Covid-19 : Le nouveau sous-variant BA.2.75, surnommé le « centaure », détecté aux Pays-Bas

A chaque nouveau variant, l’inquiétude repart. Alors que la septième vague de Covid-19 frappe la France, et plus largement l’Europe, à cause du BA.5, un nouveau et énième sous-variant d’Omicron vient semer le doute. D’abord détecté en Inde, le BA.2.75, surnommé « centaure », se trouve désormais aux Pays-Bas. Un premier cas de contamination a été détecté dans un échantillon datant du 26 juin, a annoncé ce mercredi l’Institut néerlandais pour la Santé publique et l’Environnement (RIVM).

« Le variant BA.2.75 du coronavirus », déjà détecté entre autres en Inde, Australie, au Japon, au Canada, aux Etats-Unis, en Allemagne et au Royaume-Uni, « a maintenant également été identifié aux Pays-Bas », a déclaré le RIVM dans un communiqué. « On sait peu de choses sur le BA.2.75 », a précisé l’Institut, mais il « semble également pouvoir contourner plus facilement la défense construite contre le coronavirus SARS-CoV-2 grâce à de petits changements spécifiques ».

Des mutations inquiétantes

La scientifique en chef de l’Organisation mondiale de la santé (OMS), Soumya Swaminathan, a déclaré la semaine dernière que le BA.2.75 avait été signalé pour la première fois en Inde, puis dans une dizaine d’autres pays.

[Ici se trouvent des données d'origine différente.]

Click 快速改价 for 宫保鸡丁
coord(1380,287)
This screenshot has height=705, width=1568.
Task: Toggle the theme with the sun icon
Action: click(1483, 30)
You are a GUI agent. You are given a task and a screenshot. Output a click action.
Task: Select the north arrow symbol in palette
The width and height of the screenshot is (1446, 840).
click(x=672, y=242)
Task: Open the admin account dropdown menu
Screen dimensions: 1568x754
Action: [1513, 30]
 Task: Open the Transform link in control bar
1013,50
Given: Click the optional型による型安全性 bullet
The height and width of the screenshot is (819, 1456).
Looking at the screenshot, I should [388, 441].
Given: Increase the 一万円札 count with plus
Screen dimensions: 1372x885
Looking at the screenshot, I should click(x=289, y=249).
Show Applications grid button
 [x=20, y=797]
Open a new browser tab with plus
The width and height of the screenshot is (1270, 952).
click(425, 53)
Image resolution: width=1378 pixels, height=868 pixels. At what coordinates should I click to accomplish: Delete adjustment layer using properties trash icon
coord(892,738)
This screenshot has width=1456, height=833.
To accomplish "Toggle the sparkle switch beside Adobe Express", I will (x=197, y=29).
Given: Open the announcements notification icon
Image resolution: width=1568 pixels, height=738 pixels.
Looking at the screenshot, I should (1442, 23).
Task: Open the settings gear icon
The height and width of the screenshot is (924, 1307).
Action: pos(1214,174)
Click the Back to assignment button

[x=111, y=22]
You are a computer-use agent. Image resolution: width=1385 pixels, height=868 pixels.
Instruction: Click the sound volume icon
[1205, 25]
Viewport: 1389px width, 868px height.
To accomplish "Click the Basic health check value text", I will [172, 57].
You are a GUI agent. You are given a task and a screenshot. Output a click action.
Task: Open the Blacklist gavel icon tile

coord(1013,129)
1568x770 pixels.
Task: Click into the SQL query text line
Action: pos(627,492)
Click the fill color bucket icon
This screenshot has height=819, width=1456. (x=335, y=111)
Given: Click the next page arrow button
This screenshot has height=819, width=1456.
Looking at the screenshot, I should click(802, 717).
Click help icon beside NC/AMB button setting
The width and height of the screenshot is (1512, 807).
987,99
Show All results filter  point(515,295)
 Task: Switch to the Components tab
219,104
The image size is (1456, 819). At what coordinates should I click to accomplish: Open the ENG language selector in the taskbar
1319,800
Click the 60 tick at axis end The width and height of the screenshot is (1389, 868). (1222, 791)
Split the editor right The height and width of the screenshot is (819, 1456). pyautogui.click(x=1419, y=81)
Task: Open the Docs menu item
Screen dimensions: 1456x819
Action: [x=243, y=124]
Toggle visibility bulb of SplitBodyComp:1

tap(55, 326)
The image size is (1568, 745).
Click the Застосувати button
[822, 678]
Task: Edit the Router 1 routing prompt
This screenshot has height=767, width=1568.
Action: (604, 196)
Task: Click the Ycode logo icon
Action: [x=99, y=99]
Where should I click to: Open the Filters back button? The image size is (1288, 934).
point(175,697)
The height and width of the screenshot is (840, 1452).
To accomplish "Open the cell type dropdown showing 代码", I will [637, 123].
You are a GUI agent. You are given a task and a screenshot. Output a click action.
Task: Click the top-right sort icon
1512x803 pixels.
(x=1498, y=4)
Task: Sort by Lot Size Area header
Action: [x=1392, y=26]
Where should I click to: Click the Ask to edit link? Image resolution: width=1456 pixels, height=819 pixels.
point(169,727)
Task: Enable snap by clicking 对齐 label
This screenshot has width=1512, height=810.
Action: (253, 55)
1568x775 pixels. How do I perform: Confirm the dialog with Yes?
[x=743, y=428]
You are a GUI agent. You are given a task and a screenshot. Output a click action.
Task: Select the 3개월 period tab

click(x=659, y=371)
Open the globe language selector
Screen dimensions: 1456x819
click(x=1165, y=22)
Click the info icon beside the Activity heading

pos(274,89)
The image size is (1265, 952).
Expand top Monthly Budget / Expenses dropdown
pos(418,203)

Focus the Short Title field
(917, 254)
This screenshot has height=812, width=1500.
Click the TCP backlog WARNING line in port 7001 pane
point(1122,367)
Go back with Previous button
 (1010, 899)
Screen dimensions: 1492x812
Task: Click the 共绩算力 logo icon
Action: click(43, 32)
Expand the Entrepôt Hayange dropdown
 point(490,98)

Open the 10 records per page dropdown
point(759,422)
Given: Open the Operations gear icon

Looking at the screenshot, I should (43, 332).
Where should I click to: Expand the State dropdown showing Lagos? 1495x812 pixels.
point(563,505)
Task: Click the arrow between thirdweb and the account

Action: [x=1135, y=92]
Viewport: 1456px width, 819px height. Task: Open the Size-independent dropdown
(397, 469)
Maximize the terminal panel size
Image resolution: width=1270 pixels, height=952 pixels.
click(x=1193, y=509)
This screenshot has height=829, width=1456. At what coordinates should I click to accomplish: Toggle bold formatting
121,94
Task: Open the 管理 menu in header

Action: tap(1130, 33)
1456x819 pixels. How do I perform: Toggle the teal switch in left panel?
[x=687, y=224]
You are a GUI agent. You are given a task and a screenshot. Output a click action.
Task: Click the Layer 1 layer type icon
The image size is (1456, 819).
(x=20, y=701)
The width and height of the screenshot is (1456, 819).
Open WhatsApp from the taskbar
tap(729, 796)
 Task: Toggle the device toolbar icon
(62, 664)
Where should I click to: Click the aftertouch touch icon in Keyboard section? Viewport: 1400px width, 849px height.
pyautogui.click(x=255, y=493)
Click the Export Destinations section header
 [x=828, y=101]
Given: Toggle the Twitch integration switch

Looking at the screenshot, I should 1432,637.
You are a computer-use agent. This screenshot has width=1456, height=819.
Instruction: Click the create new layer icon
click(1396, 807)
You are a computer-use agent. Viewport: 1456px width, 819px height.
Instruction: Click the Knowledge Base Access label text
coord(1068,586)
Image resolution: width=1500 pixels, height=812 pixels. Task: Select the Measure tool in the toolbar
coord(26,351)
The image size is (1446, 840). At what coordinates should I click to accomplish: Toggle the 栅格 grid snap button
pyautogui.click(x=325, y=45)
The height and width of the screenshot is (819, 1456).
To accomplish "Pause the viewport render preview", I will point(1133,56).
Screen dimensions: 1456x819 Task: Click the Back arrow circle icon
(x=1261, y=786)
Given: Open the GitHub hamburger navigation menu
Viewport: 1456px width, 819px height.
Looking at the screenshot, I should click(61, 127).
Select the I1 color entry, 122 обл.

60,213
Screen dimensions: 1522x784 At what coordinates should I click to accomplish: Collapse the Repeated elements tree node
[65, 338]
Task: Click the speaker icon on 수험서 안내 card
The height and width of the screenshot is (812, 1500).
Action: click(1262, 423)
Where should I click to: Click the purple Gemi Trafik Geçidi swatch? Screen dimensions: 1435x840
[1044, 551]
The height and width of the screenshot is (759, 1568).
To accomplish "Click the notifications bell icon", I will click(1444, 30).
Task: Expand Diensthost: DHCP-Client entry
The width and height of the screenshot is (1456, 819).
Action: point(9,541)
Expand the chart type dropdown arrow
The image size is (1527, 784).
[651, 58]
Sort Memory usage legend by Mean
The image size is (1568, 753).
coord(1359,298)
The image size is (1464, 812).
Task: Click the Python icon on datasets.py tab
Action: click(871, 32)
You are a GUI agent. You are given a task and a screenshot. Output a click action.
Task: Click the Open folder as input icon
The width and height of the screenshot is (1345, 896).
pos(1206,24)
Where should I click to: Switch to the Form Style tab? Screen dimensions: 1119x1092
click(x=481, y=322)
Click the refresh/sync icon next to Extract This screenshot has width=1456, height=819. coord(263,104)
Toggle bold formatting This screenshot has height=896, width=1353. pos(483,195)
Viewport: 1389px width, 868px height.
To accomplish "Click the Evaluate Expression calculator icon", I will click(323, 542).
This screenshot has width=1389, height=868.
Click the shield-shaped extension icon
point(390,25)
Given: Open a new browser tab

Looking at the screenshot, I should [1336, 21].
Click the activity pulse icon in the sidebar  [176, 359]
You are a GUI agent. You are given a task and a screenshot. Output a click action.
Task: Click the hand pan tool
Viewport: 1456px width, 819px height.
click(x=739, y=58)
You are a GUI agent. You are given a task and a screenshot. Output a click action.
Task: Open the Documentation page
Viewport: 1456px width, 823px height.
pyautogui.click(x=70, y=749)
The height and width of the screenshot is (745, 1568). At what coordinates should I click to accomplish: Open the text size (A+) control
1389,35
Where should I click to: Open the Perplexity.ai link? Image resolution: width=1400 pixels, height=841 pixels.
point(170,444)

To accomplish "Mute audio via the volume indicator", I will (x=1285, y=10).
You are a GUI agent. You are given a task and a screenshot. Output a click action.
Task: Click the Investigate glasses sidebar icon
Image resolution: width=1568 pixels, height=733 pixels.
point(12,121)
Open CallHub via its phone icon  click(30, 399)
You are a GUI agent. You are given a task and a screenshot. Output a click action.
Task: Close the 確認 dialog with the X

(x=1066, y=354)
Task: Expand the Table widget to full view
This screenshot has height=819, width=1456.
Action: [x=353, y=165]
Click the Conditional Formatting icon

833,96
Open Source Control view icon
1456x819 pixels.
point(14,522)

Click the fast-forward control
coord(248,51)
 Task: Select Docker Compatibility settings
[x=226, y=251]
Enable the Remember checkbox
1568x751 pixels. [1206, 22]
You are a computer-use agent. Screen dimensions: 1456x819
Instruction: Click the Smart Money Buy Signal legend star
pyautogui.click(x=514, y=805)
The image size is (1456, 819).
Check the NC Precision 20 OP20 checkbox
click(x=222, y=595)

Elle a souligné qu’il y a « encore des séquences limitées » pour les analyses, mais indiqué que le sous-variant semble avoir quelques « mutations sur le domaine de liaison au récepteur de la protéine de pointe (…) un élément clé du virus qui se fixe aux récepteurs humains ». « Il est encore trop tôt pour savoir si ce sous-variant a des propriétés d’évasion immunitaire supplémentaire ou même d’être plus sévère sur le plan clinique – nous ne le savons pas », avait-elle insisté, tout en assurant que l’OMS suit la situation.

Variant « sous surveillance »

L’échantillon en question aux Pays-Bas provient de la province de Gueldre (nord-ouest), et a été prélevé le 26 juin 2022, a précisé le RIVM, qui regardera si une recherche de source est possible et « suit de près la situation ».

BA.2.75 a été répertorié le 7 juillet par le Centre européen de prévention et de contrôle des maladies (ECDC) comme un « variant sous surveillance ». Tom Peacock, virologue à l’Imperial College de Londres, avait tweeté fin juin que BA.2.75 valait « la peine d’être surveillé » car il contient « beaucoup de mutations de pointe », est un « variant probable de deuxième génération », avec une « apparente croissance rapide » et une « large diffusion géographique ».